Show ‘Em Who’s Boss
By Amy Stover
Family breakfasts on Sunday mornings were Kirsten’s greatest delight. It wasn’t exactly a weekly ritual, as sports activities or day trips were often planned, and last Sunday Dad had to take Marcus to the emergency room to make sure he didn’t need a stitch. But this morning she could look forward to all four sitting down to a scrumptious feast of pancakes, bacon, and fried eggs. The best thing was that this morning Kirsten was going to be the cook – her mom decided it was time she knew how to take charge in the kitchen!
Again and again, she had observed her mother prepare Sunday breakfast, watching how she’d turn the bacon over to get the right crispness, how she’d ladle out the pancake batter into perfect disks, and then crack the eggs and drop them neatly onto the cast iron pan. It seemed like a dance.
“Ok, Kirsten, you’re up at bat,” said her mother, slipping an apron over her daughter’s head. “Now go get the pans and utensils you’ll need to make the pancakes.”
As if a starting gun went off for a race, Kirsten sprinted to the corner cabinet and pulled out two square griddles, then headed for the big cupboard for two mixing bowls and the measuring cup.
“Good,” said Mom, her eyes darting over to the utensil drawer. “What’s missing?”

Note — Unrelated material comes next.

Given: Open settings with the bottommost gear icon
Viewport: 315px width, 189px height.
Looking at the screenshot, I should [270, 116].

“Right! Measuring spoons for the baking powder and sugar,” she chirped. “Oh and wooden spoons for mixing.”
“On top of things, I see,” said Mom encouragingly. “You’ll also need spatulas and tongs, remember. Now for the ingredients.”

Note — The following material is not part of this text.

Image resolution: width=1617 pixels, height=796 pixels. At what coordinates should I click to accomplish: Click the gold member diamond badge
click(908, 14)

Kirsten went into the pantry to select the dry ingredients, then headed to the fridge for the eggs, milk and bacon. She set everything on the kitchen table.
Mom nodded. “Looking like an experienced chef already. Let’s make the batter first.”
Under her mom’s guidance, Kirsten measured and combined the ingredients, careful to add the liquid part to the dry all at once and stir only until it was mixed. She knew the batter was supposed to look lumpy.
“Let’s let it set for a bit,” Mom said. “Think you’re up to making the bacon?”
“But what if it doesn’t come out as perfectly as yours?”
“Don’t worry about that, but just some advice: You’re the boss; the bacon has to behave like you want it to, and that goes for the pancakes too — and especially the fried eggs. But stay calm, I’m right behind you.”
She took a deep breath. “Mmm, I’m the boss, huh?” not knowing exactly what that meant.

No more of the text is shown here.